MATERIAL SUPPLIED

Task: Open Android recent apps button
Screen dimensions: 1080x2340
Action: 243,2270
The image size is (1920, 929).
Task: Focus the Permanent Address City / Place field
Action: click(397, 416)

PROBLEM REQUIREMENTS
Repeat the material above exactly and in full.

RESPONSE
Task: Open Android recent apps button
Screen dimensions: 1080x2340
Action: 243,2270
The image size is (1920, 929).
Task: Focus the Permanent Address City / Place field
Action: click(397, 416)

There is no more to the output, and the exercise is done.